オペアンプやAD変換、オーディオアンプといった回路では正負電源が必要になることが多々あります。そのような場合には方法として、昇圧コンバータ回路を使用する方法、仮想GNDを生成する方法(レールスプリッタ、オペアンプ)が考えられます。

仮想GNDを生成する方法では最大数mA~数10mA程度とあまり電流をとれません。一方、昇圧コンバータ回路を使用する方法では回路によって大電流をとれるものの、昇圧系部品のコストとスイッチングノイズが課題となります。MAU109といった絶縁型の昇圧コンバータは部品を減らして実装できますが、スイッチング周波数が100kHz前後とあまり高くありません。100ksps以上のAD変換用途やハイレゾオーディオ用途ではスイッチングノイズの影響を避けられません。電解コンデンサやインダクタ等のノイズフィルタが別途必要になります。スイッチング周波数を外部のノイズフィルタで除く場合、負荷変動によってノイズフィルタが十分機能しない場合があります。ノイズフィルタの他に昇圧させたあとにリニアレギュレータICでノイズリップルを除去するといった対策を行う場合もあります。

絶縁型ではありませんが、スイッチング周波数が高い2ch以上の昇圧回路を内蔵したスイッチングICを使用(例1例2)して正負電源を生成するとスイッチング周波数によるノイズリップルの影響を低減させることができます。スイッチング周波数が1.2MHz前後と非常に高いため、インダクタ等でノイズ除去も容易です。ただ、問題点として2ch以上の昇圧回路を内蔵したスイッチングICは1個800円~1000円近くするものも多く、コストが課題となります。

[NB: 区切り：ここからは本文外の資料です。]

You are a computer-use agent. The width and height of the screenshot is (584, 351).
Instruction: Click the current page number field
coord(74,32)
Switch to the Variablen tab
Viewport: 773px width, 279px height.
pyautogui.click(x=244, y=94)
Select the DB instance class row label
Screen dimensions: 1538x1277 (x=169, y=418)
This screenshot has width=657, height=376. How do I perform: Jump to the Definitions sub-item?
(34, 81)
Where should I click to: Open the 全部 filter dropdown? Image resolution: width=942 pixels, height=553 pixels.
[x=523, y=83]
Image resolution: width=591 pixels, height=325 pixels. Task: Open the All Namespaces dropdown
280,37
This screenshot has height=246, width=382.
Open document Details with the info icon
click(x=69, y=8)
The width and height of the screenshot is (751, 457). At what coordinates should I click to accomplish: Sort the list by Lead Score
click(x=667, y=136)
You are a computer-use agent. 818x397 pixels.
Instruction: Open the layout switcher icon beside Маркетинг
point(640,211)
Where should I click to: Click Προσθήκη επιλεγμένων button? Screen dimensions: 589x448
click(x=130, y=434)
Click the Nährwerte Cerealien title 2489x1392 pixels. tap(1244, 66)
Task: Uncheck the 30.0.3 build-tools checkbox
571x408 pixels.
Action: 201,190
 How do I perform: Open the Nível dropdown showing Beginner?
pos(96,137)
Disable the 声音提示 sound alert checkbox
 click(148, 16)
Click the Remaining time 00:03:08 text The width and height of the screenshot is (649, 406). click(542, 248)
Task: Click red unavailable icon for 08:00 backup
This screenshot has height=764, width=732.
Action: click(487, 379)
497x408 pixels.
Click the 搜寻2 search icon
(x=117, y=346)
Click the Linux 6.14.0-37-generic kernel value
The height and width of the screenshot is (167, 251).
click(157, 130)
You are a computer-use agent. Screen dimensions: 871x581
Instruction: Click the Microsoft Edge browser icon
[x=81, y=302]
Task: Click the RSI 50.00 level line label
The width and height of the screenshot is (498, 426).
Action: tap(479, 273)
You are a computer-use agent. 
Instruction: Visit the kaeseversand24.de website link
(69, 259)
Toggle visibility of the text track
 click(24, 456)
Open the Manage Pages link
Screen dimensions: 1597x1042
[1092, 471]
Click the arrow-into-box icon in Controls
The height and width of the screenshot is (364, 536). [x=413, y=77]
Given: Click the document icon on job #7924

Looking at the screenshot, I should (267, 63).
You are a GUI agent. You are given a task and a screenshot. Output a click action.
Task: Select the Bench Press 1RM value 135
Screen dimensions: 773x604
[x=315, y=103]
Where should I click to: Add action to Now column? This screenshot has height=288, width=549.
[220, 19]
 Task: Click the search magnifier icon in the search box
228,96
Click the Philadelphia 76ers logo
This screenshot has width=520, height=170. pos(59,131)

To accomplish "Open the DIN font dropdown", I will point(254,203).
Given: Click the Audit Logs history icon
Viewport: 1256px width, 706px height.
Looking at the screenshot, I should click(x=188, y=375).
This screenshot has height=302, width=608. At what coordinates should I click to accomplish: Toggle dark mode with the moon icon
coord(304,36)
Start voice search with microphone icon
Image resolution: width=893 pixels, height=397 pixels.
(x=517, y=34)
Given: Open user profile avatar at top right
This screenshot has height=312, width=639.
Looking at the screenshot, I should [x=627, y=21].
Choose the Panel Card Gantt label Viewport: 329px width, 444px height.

そこでいろいろ調査すると1chの昇圧回路で正負の電源を生成する回路例がありました。AD変換ICのADAS3023の電源回路として紹介されており、1chの昇圧スイッチングICとしてADP1613が使用されています。ADP1613であれば200円前後で販売されており、2ch以上の昇圧回路を内蔵したスイッチングICに比べてコストが1/4以下です。当該回路の弱点として正側の電圧しかフィードバックしていないため、正負で偏った負荷を与えると電圧変動してしまう点とカップルインダクタが2つ必要な点があります。オペアンプやAD変換、オーディオアンプ用途であれば正負で偏ることは少なく、カップルインダクタのコストアップもスイッチングICのコストアップに比べれば小さいため、メリットは十分ありそうです。

ADP1613_DualOutput.jpg
AD変換IC ADAS3023データシートから抜粋(左側が正負昇圧回路)


1chの昇圧回路で正負の電源を生成回路を実際に実装してみました。


ADP1613_Board.JPG

カップルインダクタのフットプリントpinアサインを間違えたため、ちょっと残念な実装になってしまいましたが、±15V前後の出力を確認することができました。正負対称電圧なら思いつかなくはないですが、1chの昇圧回路で正負の電源を生成するのはなかなか面白いと思いました。フットプリントpinアサインの修正とインダクタ、コンデンサのパラメータを調整してから基板公開や昇圧モジュールとしての販売を検討したいと思います。